Das Buch Hiob
Kapitel 29

29:1 Und Hiob hob abermals an seine Sprüche und sprach:
29:2 O daß ich wäre wie in den vorigen Monden, in den Tagen, da mich Gott behütete;
29:3 da seine Leuchte über meinem Haupt schien und ich bei seinem Licht in der Finsternis ging;
29:4 wie war ich in der Reife meines Lebens, da Gottes Geheimnis über meiner Hütte war;
29:5 da der Allmächtige noch mit mir war und meine Kinder um mich her;
29:6 da ich meine Tritte wusch in Butter und die Felsen mir Ölbäche gossen;
29:7 da ich ausging zum Tor in der Stadt und mir ließ meinen Stuhl auf der Gasse bereiten;
29:8 da mich die Jungen sahen und sich versteckten, und die Alten vor mir aufstanden;
29:9 da die Obersten aufhörten zu reden und legten ihre Hand auf ihren Mund;
29:10 da die Stimme der Fürsten sich verkroch und ihre Zunge am Gaumen klebte!
29:11 Denn wessen Ohr mich hörte, der pries mich selig; und wessen Auge mich sah, der rühmte mich.
29:12 Denn ich errettete den Armen, der da schrie, und den Waisen, der keinen Helfer hatte.
29:13 Der Segen des, der verderben sollte, kam über mich; und ich erfreute das Herz der Witwe.
29:14 Gerechtigkeit war mein Kleid, das ich anzog wie einen Rock; und mein Recht war mein fürstlicher Hut.
29:15 Ich war des Blinden Auge und des Lahmen Fuß.
29:16 Ich war ein Vater der Armen; und die Sache des, den ich nicht kannte, die erforschte ich.
29:17 Ich zerbrach die Backenzähne des Ungerechten und riß den Raub aus seinen Zähnen.
29:18 Ich gedachte: "Ich will in meinem Nest ersterben und meiner Tage viel machen wie Sand."
29:19 Meine Wurzel war aufgetan dem Wasser, und der Tau blieb über meinen Zweigen.
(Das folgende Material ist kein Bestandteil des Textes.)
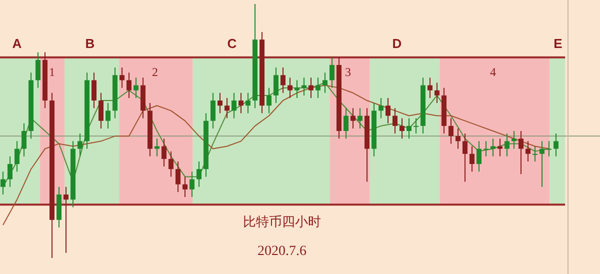 The height and width of the screenshot is (274, 600). What do you see at coordinates (90, 44) in the screenshot?
I see `annotation: B` at bounding box center [90, 44].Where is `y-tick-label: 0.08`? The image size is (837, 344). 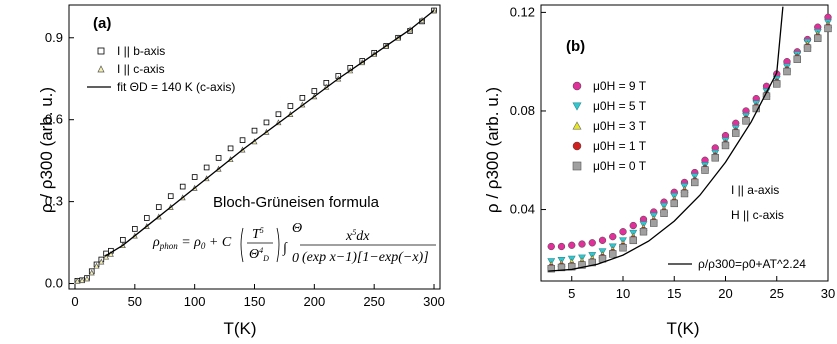 y-tick-label: 0.08 is located at coordinates (522, 110).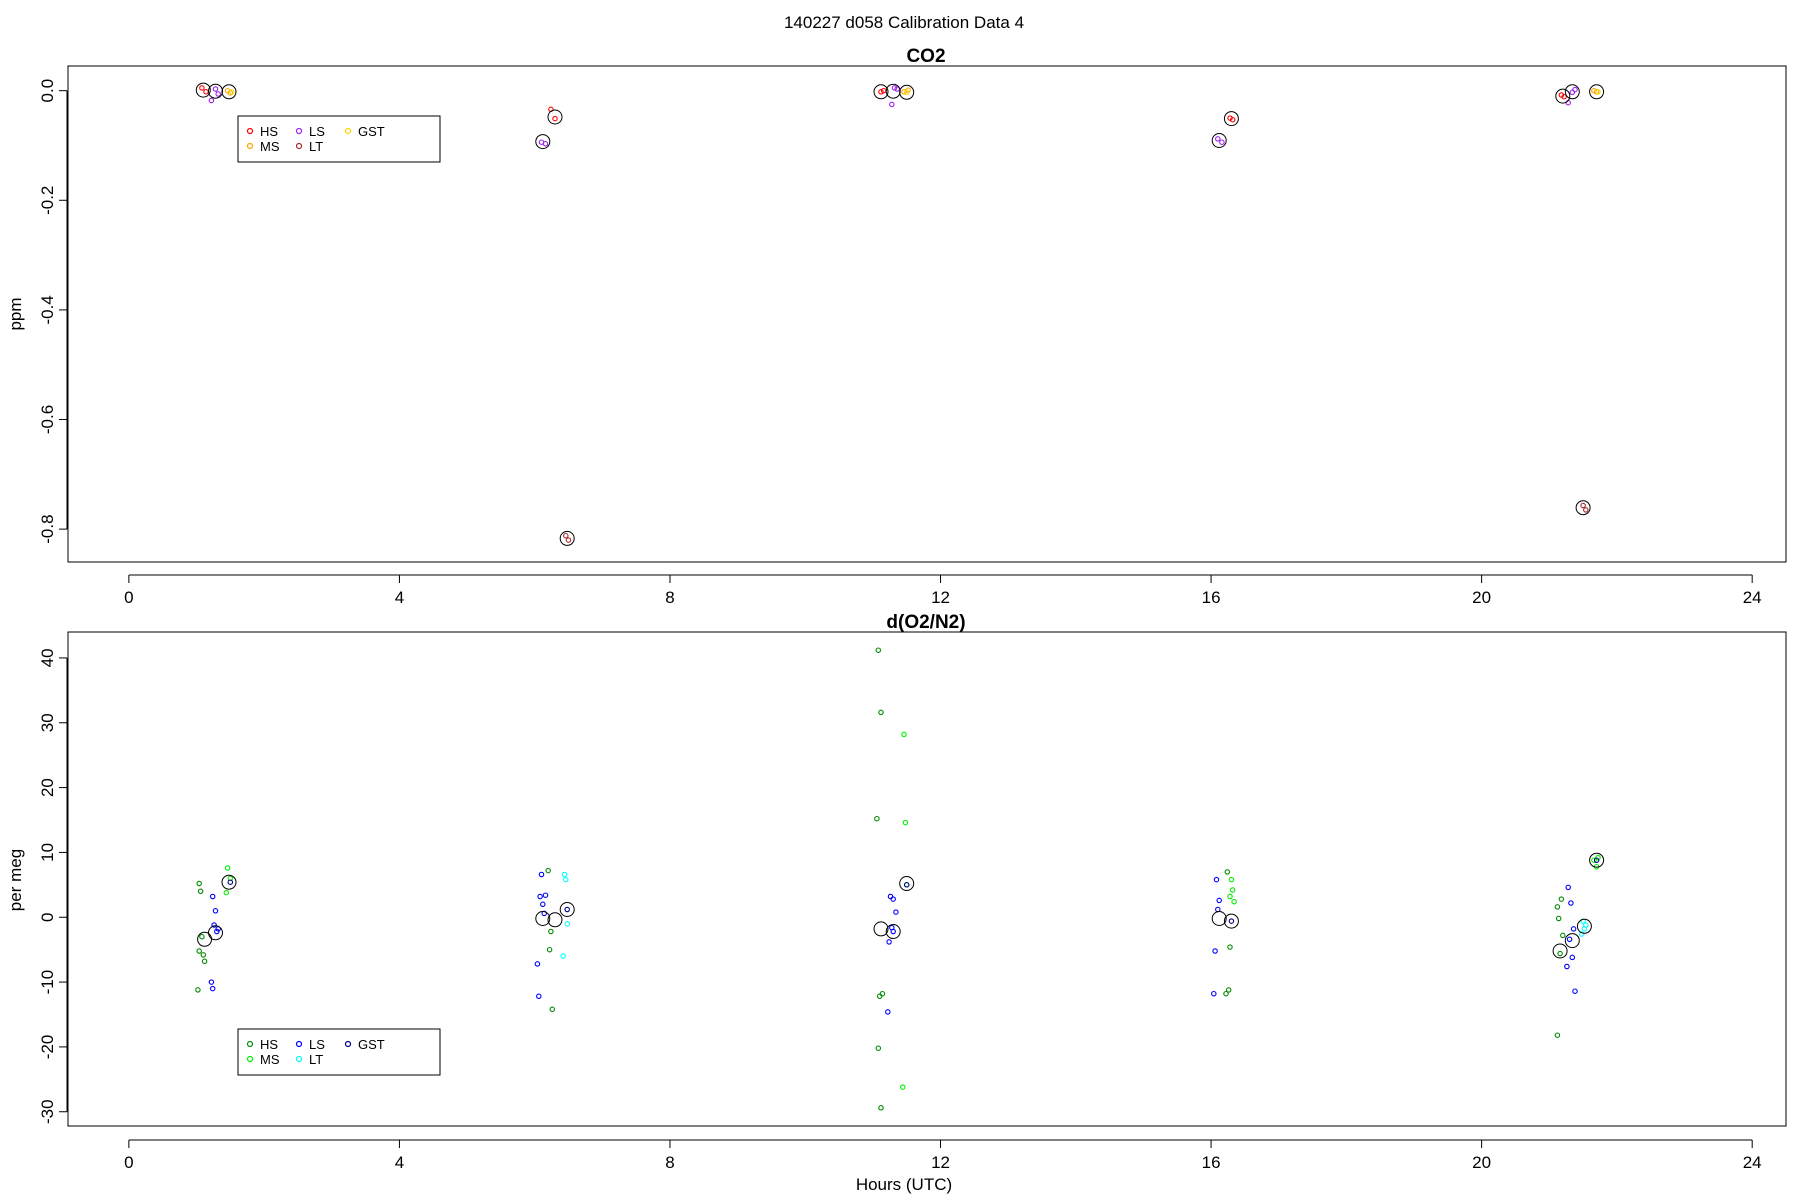 Image resolution: width=1800 pixels, height=1200 pixels. Describe the element at coordinates (1752, 598) in the screenshot. I see `co2-x-tick-label: 24` at that location.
29:20 Meine Herrlichkeit erneute sich immer an mir, und mein Bogen ward immer stärker in meiner Hand.
29:21 Sie hörten mir zu und schwiegen und warteten auf meinen Rat.
29:22 Nach meinen Worten redete niemand mehr, und meine Rede troff auf sie.
29:23 Sie warteten auf mich wie auf den Regen und sperrten ihren Mund auf als nach dem Spätregen.
29:24 Wenn ich mit ihnen lachte, wurden sie nicht zu kühn darauf; und das Licht meines Angesichts machte mich nicht geringer.
29:25 Wenn ich zu ihrem Geschäft wollte kommen, so mußte ich obenan sitzen und wohnte wie ein König unter Kriegsknechten, da ich tröstete, die Leid trugen.